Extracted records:
========

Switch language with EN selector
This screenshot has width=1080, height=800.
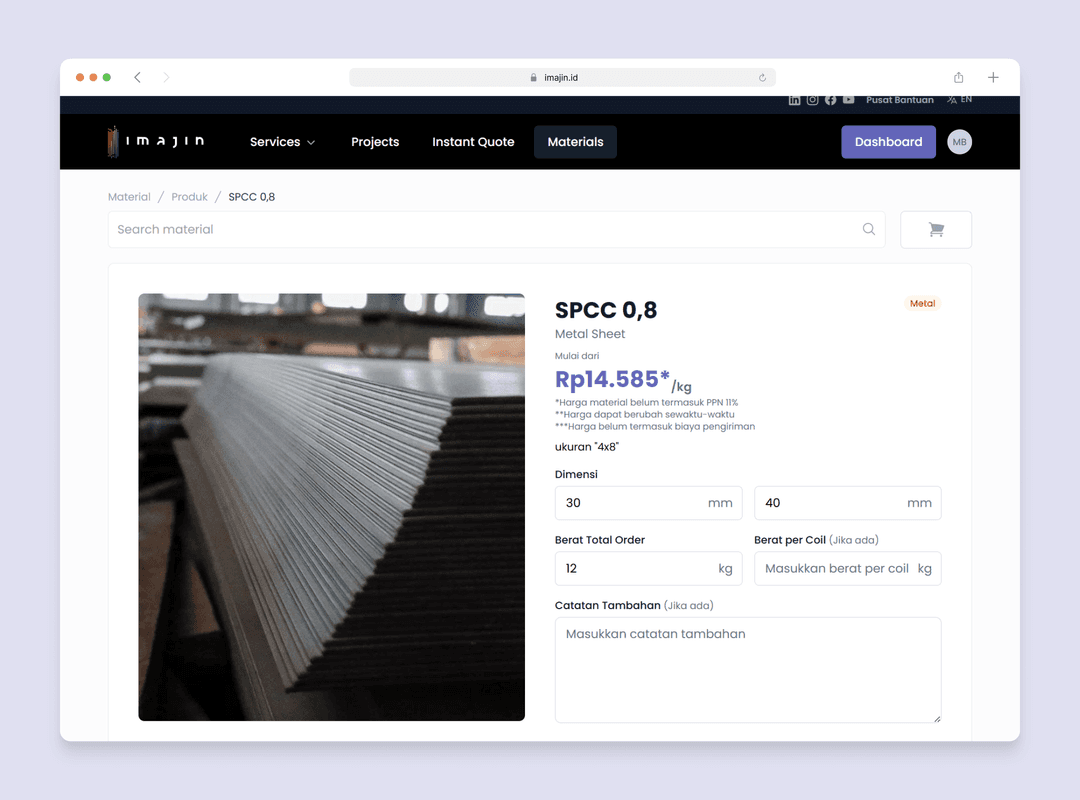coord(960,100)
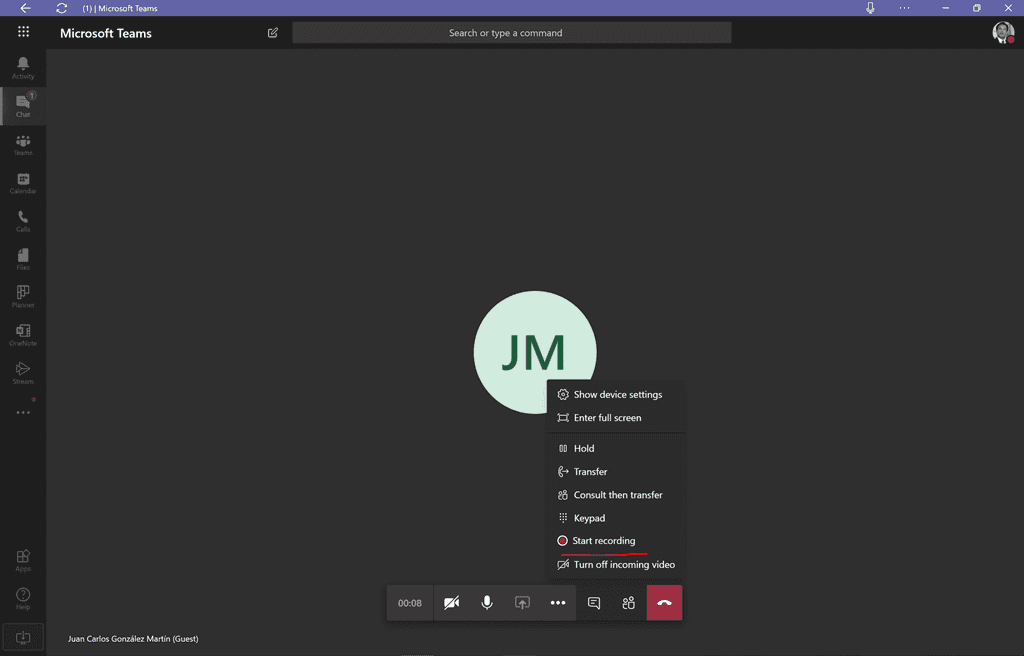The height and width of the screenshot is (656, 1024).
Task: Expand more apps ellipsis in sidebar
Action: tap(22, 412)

========

Write out the entries again, exactly as given, skipping any images.

**Task answer**
Switch language with EN selector
This screenshot has width=1080, height=800.
coord(960,100)
The height and width of the screenshot is (656, 1024).
Task: Expand more apps ellipsis in sidebar
Action: tap(22, 412)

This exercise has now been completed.